Apprentice days online: 1998 – 2000
Moving on browsing through my online history. At some point, my days started filling up with learning new things, and boy were there plenty of new things to deal with. Building network environments on top of Linux and BNC wiring. Running most of the relevant Linux services locally, including shared internet access for, by now, three or four desktop PCs in the whole house. HTML and very early styling just by using a plain text editor. FTP for copying these things across an ever-thin modem line. More than once, copying and moving larger files between the university systems and my home machine using 3.5” disks and tar or zip files spanned across several of those. Eventually this procedure got greatly eased by using CD-R and even CD-RW media. Very well remember quite some nights being spent on making my IDE CD writer to work with the GNU/Linux installation on my PC back then; great to see things have become somewhat easier the last two decades. 😉
Equipped like this, I got deeper and quicker into the FLOSS workd back then with the advent of two interesting projects: GNOME 1.0 and KDE 1.0. Started using both of them during their very early beta stage, downloading and burning most of the releases to spend several hours each time of building them on my home PC. In a way these were interesting days: With these both desktop environments, for the first time ever, Linux was pretty close and on par with what Windows operating systems used to offer in terms of usability and look-and-feel. Funnily enough, some things never changed: Even back then, GNOME appeared to be the visually more appealing environment with more focus on well-crafted usability and design but suffering from some technical flaws and misconceptions while KDE was exactly the opposite: A mostly technically brilliant desktop environment with a load of innovative features in each and every release, bundled in an extremely customizable user interface – but customizable mostly by buttons and dialogs that did and still do look and feel astoundingly random and raw. And, looking back, the history of GNOME seems to have been more moving and filled with some pretty strange phenomenons such as the whole HelixCode/Ximian part of the story that eventually led to the (first attempt of) release of a distribution-agnostic installer for later GNOME desktop releases, as well as the tool that is Evolution, GNOMEs default mail client, today. Or, another story, Eazel who managed to acquire a considerable amount of money for building … a file manager, dubbed Nautilus, now GNOME Files or just Files and still the default file manager on a load of current distributions. At some point both companies went down the drain in this way or the other in the early 2000s; in a sad way both seem to have been examples of FLOSS business models failing. Looking back at this history, I’ve been using GNOME for a longer period of time than KDE, for several reasons beyond the scope of this write-up.

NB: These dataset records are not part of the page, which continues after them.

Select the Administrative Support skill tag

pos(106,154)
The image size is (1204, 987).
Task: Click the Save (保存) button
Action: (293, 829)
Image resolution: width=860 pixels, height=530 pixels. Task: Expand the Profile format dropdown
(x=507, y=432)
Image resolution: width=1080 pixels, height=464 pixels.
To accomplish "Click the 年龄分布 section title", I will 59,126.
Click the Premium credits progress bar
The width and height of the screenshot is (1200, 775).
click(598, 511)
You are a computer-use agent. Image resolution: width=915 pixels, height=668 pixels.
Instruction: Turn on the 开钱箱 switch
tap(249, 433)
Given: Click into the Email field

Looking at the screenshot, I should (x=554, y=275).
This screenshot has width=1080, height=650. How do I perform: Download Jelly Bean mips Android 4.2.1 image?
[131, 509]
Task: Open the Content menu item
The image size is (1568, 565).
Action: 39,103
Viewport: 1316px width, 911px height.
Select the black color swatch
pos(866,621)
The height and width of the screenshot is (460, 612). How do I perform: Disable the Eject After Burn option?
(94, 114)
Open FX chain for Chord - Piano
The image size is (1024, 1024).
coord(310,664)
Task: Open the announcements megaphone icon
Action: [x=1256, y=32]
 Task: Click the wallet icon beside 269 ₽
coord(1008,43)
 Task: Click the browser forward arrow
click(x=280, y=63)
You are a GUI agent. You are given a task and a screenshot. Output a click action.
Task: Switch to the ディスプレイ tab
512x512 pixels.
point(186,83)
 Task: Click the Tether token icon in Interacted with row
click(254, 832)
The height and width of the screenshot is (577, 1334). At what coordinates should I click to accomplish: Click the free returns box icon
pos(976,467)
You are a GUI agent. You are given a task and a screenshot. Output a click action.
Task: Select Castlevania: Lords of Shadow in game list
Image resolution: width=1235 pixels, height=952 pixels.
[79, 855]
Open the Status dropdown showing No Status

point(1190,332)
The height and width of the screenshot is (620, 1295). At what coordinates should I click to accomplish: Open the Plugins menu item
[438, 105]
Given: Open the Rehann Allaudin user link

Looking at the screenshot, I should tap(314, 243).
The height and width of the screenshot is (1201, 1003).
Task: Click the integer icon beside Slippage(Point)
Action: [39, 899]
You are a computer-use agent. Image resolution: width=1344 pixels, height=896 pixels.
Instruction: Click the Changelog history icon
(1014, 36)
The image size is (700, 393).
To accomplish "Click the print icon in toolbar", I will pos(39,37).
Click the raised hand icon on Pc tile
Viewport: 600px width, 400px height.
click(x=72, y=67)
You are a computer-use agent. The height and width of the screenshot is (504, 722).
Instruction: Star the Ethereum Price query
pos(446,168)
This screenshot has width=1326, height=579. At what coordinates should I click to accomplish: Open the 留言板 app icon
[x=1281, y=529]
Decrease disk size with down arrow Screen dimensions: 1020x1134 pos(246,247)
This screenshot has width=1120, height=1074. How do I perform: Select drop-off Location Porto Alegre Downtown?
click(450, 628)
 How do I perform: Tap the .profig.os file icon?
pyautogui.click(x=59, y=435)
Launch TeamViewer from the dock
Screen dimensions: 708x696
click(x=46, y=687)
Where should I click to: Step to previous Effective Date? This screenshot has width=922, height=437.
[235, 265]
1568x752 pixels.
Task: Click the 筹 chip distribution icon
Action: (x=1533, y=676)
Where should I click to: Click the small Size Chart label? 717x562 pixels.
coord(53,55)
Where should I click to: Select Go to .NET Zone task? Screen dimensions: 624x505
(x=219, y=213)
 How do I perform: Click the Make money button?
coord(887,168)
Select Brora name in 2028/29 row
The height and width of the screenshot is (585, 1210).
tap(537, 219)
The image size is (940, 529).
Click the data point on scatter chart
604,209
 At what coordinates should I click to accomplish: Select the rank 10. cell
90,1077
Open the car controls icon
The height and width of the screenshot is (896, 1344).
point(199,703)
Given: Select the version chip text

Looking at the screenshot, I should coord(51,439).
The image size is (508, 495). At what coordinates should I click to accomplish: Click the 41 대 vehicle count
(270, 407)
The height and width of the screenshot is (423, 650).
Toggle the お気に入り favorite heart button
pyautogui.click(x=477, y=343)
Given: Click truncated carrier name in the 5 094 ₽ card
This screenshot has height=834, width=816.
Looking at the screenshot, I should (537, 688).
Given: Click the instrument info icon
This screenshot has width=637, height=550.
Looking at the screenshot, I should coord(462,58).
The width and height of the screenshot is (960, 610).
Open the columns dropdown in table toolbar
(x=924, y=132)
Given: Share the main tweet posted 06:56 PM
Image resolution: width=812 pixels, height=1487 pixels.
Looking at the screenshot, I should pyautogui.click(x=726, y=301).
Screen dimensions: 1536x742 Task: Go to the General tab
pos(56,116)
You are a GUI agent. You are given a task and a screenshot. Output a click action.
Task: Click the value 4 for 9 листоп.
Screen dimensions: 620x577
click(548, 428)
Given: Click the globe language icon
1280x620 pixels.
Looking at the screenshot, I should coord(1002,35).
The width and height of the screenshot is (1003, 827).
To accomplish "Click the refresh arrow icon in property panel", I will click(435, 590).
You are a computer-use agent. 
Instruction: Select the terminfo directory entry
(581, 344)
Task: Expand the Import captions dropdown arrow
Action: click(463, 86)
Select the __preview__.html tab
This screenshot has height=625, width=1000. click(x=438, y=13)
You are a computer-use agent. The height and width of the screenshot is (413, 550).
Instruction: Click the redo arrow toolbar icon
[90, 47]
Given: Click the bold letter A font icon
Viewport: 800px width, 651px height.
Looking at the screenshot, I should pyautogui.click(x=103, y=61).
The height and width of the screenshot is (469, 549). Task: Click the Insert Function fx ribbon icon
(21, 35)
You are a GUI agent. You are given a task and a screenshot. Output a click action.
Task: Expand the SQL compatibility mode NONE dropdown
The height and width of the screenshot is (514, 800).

Distribution-wise, I played with a lot of different distributions all along that way, including some RedHat derivatives, Slackware, Stampede Linux (which back then was interesting because it was the first distribution exclusively built and compiled for i586 intel Pentium CPUs, offering a performance gain that at least could be measured…) and others, until at some point I ended up using Debian unstable for a very long time. On this environment, I mainly utilized bluefish and GiMP for designing and building things I’d proudly consider “websites” back then, even though possibly they were as bad as they could be. To cut things very short: All of these have disappeared again pretty quickly, even before Y2k. One of these still should be noted, however, and still is partially available thanks to archive.org: the Gamma Ray Black Hole. I’ve been quite a fan of these guys back then, and, in the early days when band pages on the web were far from common, I thought I might start something like that on my own as well. Didn’t work out for various reasons. Browsing through the archived pages feels a bit strange, after all these years. Maybe the only reason worth mentioning this page at all is that, in 2000, it made me travel to Sao Paulo, Brazil, after getting in touch and falling in love with someone I got to know because she stumbled across this page. Well, what to say. It didn’t work out. She’s living somewhere in the US now. It’s been an interesting experience nevertheless.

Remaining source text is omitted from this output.